Given passage:
******************************

Hamilton v. Dilley
| Decision Date | 13 March 1929 |
| Docket Number | 21385 |
| Citation | Hamilton v. Dilley, 120 Ohio St. 127, 165 N. E. 713 (Ohio 1929) |
| Parties | City Of Hamilton v. Dilley. |
| Court | Ohio Supreme Court |
Municipal corporations - Duty to keep streets free from nuisance - Section 3714, General Code - Exception to exemption from liability in discharging governmental function - Court to define nuisance, and jury to determine, whether circumstances within definition.
1.
The duty imposed upon municipalities in Ohio by Section 3714 General Code, to keep its streets free from nuisance, is an exception to the rule of common law that no liability attaches to a municipality for negligence in the discharge of a governmental function.
2.It is the province of the court to define a nuisance and the province of the jury to determine whether the circumstances of the particular case come within the definition of a nuisance.
The facts are stated in the opinion.

******************************

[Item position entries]
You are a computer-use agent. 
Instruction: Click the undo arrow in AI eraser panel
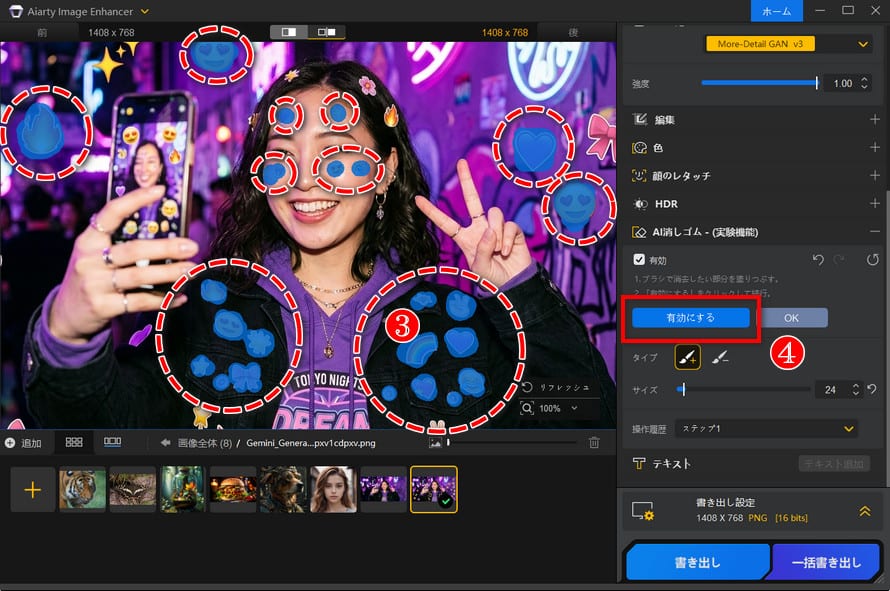(818, 260)
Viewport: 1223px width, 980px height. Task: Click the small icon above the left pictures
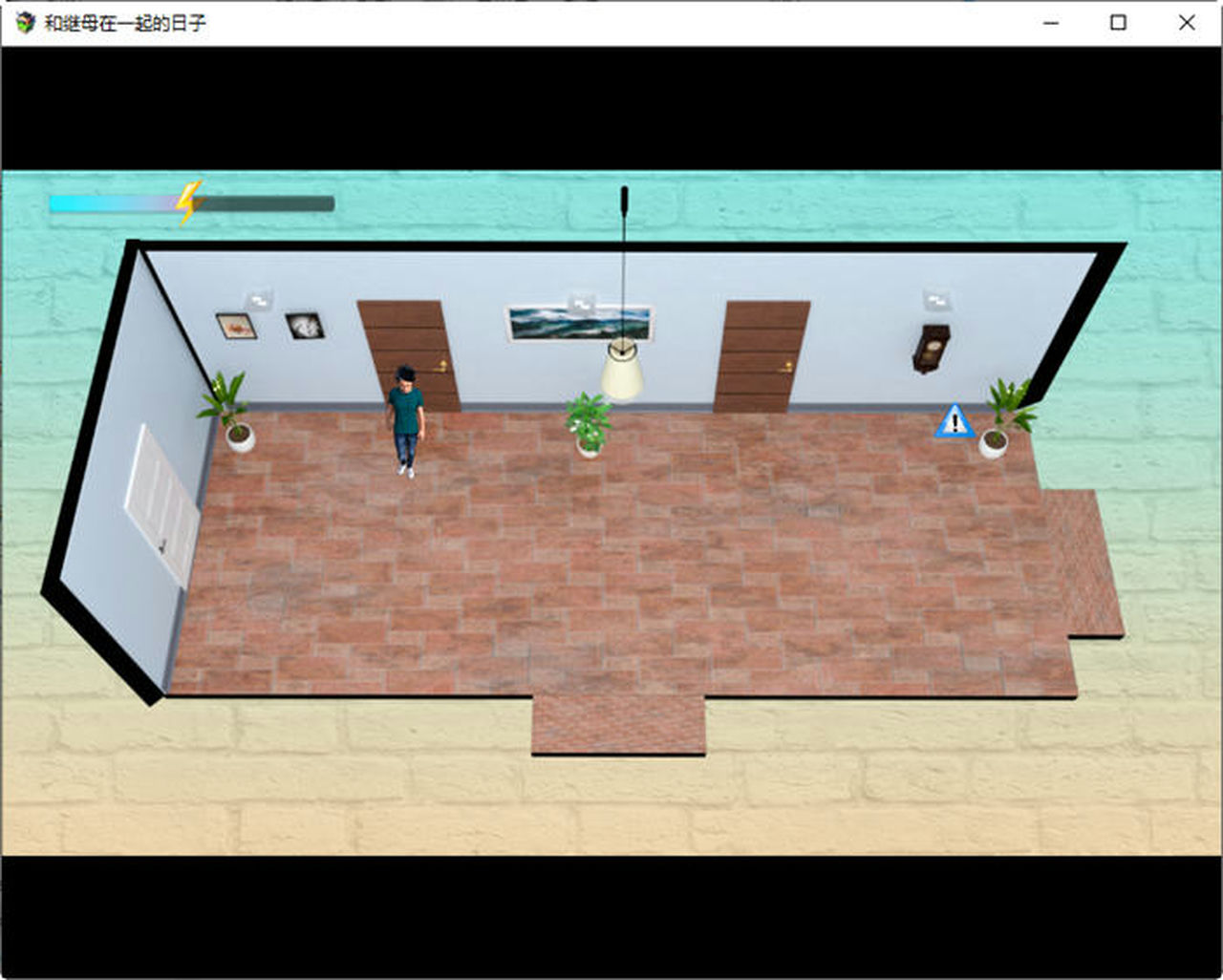point(257,300)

******************************

Set exercise A: What docket number does the court decision list?
Set exercise B: Please repeat the court decision word for word, starting with "The duty imposed" and going on through "in the opinion.".
These records have no connection to the court decision.

Expected output A: 21385

Expected output B:
The duty imposed upon municipalities in Ohio by Section 3714 General Code, to keep its streets free from nuisance, is an exception to the rule of common law that no liability attaches to a municipality for negligence in the discharge of a governmental function.
2.It is the province of the court to define a nuisance and the province of the jury to determine whether the circumstances of the particular case come within the definition of a nuisance.
The facts are stated in the opinion.